The Plan also recommends that Congress, the FTC and the FCC consider clarifying the relationship between users and their online profiles, and in particular, the obligations firms that collect, analyze or monetize personal data have to consumers in terms of data sharing, collection, storage, safeguarding and accountability of the information. This includes recommending consideration of what, if any, new obligations firms should have to transparently disclose their use of, access to and retention of personal data, and how informed consent principles should apply in this context. However, the Plan offers no significant detail on how these questions should be answered, beyond emphasizing the transparency, control, and other precepts set forth above, though it does suggest Congress consider revising the current Privacy Act to increase consumer control over personal data and confidence in the security thereof (although the Plan does not indicate what revisions to the Act would accomplish this). It also does not, as do other facets of the Plan, propose specific FCC proceedings to answer these questions.
To assist consumers in managing their data in a manner that maximizes their desired privacy and security of the information, the Plan recommends that Congress consider helping spur development of trusted “identity providers,” and creating a regime to provide insurance to them (á la the Federal Deposit Insurance Corporation, FDIC), noting that standard safe harbor provisions could allow entities to be acknowledged as trusted intermediaries that properly safeguard information.
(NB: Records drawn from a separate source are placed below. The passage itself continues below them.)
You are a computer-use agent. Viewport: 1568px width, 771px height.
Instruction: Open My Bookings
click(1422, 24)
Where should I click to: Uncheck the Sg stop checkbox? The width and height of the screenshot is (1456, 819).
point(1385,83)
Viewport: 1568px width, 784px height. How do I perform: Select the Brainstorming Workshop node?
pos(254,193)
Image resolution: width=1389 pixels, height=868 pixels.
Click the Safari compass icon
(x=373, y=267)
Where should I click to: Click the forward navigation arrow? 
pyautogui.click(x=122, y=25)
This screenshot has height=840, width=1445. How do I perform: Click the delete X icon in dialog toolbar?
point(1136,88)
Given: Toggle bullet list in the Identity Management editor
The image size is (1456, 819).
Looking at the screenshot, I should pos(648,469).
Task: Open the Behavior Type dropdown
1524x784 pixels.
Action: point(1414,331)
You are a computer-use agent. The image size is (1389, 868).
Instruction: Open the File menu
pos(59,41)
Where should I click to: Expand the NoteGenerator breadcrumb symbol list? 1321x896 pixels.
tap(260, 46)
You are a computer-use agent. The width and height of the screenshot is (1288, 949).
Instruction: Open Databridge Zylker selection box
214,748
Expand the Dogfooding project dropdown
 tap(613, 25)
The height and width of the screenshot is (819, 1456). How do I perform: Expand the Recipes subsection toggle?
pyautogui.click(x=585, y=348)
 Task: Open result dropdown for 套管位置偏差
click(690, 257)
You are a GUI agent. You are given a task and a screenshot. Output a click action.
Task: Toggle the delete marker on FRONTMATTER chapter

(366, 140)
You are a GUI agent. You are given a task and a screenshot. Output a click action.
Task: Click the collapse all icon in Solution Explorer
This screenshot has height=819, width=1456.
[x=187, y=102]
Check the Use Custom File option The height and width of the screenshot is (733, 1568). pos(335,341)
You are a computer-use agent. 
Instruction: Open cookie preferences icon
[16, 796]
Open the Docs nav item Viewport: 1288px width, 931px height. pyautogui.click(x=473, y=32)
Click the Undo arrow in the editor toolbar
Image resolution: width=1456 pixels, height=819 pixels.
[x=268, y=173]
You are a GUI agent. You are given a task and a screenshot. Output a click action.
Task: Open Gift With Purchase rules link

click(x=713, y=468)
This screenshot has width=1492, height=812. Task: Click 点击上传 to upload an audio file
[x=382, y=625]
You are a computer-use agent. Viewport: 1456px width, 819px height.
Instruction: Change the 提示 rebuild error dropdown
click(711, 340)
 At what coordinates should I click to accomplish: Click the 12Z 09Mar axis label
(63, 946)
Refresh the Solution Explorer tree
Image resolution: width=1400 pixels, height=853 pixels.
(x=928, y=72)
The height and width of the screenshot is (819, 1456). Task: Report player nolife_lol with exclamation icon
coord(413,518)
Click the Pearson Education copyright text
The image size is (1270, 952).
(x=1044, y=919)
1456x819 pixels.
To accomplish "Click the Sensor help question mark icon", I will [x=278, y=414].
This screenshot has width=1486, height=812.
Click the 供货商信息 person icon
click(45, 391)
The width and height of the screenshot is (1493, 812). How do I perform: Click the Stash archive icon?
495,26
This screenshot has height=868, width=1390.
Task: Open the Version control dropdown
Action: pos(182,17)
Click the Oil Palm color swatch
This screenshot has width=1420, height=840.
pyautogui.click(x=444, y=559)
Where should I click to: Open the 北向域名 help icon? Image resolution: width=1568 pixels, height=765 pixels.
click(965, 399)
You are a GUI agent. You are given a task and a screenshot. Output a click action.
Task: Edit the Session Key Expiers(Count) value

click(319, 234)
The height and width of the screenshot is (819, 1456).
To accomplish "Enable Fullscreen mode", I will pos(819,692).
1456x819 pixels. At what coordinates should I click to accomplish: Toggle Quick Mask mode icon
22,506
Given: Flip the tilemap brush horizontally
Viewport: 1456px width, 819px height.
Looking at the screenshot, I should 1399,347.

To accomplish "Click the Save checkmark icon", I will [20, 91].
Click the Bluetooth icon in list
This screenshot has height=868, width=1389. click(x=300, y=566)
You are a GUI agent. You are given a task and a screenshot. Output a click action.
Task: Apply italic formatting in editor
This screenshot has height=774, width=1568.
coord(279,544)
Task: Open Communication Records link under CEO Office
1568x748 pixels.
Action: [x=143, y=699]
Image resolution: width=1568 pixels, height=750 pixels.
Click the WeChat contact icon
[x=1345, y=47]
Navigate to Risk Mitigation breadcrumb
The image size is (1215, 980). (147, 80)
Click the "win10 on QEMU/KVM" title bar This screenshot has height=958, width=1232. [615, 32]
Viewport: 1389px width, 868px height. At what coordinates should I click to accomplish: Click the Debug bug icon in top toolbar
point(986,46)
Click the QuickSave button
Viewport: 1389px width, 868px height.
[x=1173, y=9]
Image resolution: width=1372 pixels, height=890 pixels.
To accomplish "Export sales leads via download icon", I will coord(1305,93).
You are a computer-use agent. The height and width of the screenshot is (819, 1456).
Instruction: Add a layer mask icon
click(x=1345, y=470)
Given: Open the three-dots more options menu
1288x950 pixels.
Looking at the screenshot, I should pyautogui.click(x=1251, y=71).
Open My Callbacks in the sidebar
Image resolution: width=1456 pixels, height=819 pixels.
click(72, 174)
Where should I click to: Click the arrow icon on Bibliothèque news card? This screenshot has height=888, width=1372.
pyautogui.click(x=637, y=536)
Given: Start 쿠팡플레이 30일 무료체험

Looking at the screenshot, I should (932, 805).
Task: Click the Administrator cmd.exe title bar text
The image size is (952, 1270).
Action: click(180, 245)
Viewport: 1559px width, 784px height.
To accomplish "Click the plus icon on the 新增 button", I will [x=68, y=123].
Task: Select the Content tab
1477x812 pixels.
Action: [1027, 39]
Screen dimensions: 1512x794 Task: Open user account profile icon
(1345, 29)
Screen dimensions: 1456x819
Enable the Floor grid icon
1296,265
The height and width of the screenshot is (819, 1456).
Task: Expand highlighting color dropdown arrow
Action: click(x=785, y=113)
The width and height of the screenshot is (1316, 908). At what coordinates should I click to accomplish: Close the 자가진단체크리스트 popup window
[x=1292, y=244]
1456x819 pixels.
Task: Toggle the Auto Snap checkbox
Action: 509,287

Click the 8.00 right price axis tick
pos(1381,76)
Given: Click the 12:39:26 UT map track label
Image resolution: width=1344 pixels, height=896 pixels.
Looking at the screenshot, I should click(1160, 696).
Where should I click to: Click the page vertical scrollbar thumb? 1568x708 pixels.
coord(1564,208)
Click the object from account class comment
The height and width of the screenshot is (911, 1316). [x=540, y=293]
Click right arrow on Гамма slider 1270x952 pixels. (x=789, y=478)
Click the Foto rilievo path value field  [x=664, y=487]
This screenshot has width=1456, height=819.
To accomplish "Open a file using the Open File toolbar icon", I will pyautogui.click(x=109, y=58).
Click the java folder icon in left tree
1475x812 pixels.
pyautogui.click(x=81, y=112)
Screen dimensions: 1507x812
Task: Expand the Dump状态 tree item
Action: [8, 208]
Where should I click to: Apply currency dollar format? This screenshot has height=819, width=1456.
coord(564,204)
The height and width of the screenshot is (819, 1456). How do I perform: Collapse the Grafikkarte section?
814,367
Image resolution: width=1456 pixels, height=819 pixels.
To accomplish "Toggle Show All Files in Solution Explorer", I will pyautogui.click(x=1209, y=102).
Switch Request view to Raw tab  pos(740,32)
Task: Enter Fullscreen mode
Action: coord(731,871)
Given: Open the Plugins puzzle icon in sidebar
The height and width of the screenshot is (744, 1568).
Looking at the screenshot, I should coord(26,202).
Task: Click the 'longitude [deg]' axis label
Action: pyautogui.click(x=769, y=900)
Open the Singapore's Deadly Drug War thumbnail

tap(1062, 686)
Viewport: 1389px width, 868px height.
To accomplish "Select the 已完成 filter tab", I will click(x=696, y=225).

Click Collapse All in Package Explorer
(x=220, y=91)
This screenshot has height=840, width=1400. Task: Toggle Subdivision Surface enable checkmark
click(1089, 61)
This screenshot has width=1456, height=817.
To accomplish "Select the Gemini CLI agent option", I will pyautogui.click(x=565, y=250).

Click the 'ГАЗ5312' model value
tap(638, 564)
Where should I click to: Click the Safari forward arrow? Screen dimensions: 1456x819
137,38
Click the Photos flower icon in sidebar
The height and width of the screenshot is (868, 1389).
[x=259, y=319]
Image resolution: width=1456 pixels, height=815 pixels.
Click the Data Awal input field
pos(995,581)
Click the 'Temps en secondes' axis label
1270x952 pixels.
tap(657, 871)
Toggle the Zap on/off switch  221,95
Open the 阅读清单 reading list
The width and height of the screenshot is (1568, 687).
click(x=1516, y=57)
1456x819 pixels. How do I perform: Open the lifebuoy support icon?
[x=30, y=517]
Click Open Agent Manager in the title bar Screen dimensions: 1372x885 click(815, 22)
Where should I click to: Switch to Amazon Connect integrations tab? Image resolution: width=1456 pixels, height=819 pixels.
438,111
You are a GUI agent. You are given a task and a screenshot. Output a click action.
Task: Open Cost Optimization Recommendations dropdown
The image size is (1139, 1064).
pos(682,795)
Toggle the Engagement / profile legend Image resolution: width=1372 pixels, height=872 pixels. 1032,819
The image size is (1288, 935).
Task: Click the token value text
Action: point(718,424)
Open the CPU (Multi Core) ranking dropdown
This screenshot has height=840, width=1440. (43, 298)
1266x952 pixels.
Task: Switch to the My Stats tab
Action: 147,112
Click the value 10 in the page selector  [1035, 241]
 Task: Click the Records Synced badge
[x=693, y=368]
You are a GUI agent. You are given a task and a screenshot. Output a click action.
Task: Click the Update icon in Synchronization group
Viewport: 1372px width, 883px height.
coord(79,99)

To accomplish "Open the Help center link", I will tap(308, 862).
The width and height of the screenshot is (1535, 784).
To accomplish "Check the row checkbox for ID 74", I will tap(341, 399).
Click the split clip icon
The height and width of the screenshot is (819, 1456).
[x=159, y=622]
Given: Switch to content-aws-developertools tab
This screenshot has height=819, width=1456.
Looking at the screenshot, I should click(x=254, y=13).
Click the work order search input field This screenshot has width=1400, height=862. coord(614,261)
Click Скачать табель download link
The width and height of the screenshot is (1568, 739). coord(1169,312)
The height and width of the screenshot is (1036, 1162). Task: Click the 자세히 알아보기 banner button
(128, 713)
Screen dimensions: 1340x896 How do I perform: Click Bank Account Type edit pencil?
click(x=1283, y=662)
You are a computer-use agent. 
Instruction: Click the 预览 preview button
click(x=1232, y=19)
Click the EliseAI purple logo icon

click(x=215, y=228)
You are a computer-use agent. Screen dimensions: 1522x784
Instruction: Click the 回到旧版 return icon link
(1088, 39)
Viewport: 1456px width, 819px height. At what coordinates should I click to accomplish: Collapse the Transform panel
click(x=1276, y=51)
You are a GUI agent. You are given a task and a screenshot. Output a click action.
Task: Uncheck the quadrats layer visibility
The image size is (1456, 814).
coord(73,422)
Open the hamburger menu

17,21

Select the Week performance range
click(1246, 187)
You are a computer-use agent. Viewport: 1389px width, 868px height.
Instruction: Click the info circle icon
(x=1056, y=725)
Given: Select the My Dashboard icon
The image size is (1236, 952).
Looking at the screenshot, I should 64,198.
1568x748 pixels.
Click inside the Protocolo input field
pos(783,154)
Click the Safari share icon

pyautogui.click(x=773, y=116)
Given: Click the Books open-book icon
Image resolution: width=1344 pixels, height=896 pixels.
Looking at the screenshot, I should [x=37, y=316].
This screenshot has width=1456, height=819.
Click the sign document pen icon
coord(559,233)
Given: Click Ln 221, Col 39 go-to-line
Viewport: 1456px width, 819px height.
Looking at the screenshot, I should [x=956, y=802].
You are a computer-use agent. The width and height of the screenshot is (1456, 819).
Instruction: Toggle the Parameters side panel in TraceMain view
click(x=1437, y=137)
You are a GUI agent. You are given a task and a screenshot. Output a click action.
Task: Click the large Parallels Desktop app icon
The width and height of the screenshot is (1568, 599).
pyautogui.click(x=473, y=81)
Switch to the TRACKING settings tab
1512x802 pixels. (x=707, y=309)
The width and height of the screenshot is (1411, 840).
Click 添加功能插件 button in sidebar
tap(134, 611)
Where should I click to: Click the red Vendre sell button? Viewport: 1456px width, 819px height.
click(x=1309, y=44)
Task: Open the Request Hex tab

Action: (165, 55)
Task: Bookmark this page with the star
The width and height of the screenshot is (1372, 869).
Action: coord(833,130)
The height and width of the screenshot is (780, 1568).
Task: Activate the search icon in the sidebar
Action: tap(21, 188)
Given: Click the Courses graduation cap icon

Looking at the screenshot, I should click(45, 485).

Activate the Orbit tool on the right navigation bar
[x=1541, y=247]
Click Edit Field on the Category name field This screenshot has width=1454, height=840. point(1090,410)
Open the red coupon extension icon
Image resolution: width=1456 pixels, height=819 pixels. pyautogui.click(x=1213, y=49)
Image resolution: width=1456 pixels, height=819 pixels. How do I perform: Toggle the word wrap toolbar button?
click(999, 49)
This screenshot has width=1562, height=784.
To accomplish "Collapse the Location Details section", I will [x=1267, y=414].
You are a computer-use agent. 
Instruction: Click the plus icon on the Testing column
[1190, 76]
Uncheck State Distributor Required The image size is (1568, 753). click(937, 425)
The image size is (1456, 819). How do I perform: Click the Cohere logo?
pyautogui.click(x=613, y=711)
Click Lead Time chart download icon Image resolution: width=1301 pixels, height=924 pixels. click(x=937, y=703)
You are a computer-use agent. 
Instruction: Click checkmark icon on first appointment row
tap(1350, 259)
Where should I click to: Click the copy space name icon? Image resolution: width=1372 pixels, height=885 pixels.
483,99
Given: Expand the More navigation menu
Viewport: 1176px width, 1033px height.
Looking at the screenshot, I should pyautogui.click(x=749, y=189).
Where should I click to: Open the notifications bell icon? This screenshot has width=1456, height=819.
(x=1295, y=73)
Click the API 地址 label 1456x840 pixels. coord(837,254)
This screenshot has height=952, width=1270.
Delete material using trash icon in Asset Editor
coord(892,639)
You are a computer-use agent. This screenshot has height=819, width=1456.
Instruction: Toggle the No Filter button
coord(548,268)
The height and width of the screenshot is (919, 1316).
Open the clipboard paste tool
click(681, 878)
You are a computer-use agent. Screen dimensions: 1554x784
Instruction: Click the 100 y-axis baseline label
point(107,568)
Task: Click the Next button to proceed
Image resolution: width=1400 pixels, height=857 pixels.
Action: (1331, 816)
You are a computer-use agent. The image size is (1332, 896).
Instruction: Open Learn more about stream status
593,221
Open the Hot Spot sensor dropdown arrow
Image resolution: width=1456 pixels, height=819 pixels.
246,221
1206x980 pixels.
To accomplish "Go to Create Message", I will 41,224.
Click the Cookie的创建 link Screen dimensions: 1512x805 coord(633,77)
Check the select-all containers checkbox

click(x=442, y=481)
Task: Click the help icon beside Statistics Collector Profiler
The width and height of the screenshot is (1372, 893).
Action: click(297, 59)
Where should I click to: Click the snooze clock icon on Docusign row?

The Plan further recommends that the federal government, led by the FTC, direct additional resources toward combating identity theft and fraud, help consumers to access and utilize those resources (e.g., bolstering the FTC’s “OnGuard Online” program), and expand consumer education efforts in this area.
In other privacy-related areas, the Plan recommends that the FCC’s own consumer online security efforts should support broader national online security policy, in coordination with the FTC, the White House Cyber Office and the Department of Homeland Security, and other federal agencies, all of which (including all those just named and all others) should connect their existing Web sites to OnGuard Online. The Plan supports federal government creation of an interagency working group to coordinate child online safety and literacy, and launching a national educational and outreach campaign involving governments, schools and caregivers. Finally, consumer privacy issues are also raised in our related advisory that focuses on Health Care and the Smart Grid.
The FCC will be releasing a series of notices to launch each of its future proceedings. Davis Wright Tremaine will be participating in those proceedings on behalf of our clients.